Tras la sonrisa de esa preciosa niña que me mira,
veo la sonrisa de un Dios
Cuando era niña, mi amiga Paula y yo jugábamos a quedarnos
en silencio y escuchar la voz de Dios,
allí, tendidas en la hierba junto a la alameda del Guadalquivir, cuando el sol era luz en sus aguas tras el
viejo molino. Ella solía decir: este juego es una tontería; la voz de Dios no se oye, porque Dios no habla; es mudo.
Invariablemente,
le contestaba, y era una precocidad por mi parte: ¡claro que se oye! Los
pájaros, las estrellas, los gitanos… el
sol, el aire… es voz de un dios.
Y me quedaba sola en mi juego pero, a pesar de mis pocos
años, algo me decía que sí, que Dios me
pasaba por delante en todo y en todos.
Es por eso que mi
vida ha sido un estar atenta al discurso que, tras cada pequeña o gran cosa, me
hablaba de trascendencia, provisionalidad, belleza, amor… Era, y sigue siendo la
voz muda de ese Dios que no entiendo,
pero que era, y sigue siendo, la misteriosa
voz del silencio que me repite: mira, Él está aquí; Él está allí.

▸ Datos proporcionados:
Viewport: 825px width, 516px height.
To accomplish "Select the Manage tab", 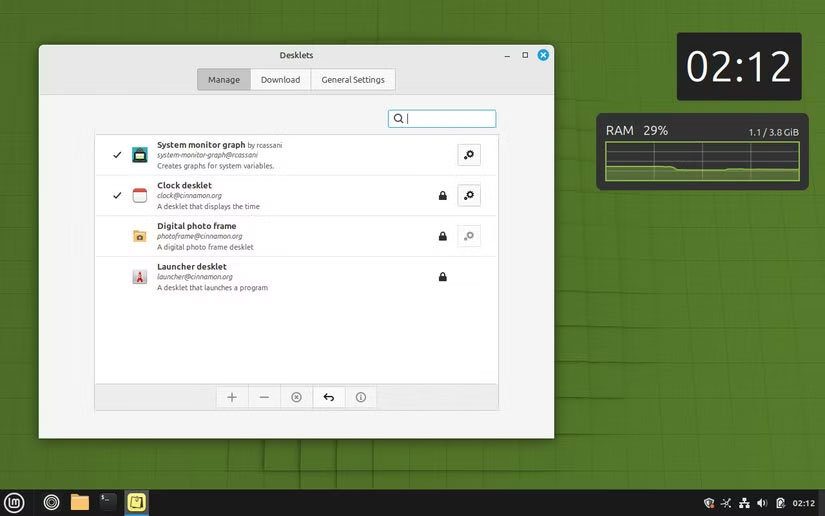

▸ Ejercicios propuestos:
1 > Enumera todas las cosas que, en la respuesta dada a Paula en el texto, se presentan como voz de un dios.
2 > Reproduce el fragmento del texto que va desde "Es por eso que" hasta "Él está allí.", ambos incluidos.
Los datos no guardan relación con el texto.

▸ Resultados:
1 > Los pájaros, las estrellas, los gitanos, el sol y el aire.

2 >
Es por eso que mi
vida ha sido un estar atenta al discurso que, tras cada pequeña o gran cosa, me
hablaba de trascendencia, provisionalidad, belleza, amor… Era, y sigue siendo la
voz muda de ese Dios que no entiendo,
pero que era, y sigue siendo, la misteriosa
voz del silencio que me repite: mira, Él está aquí; Él está allí.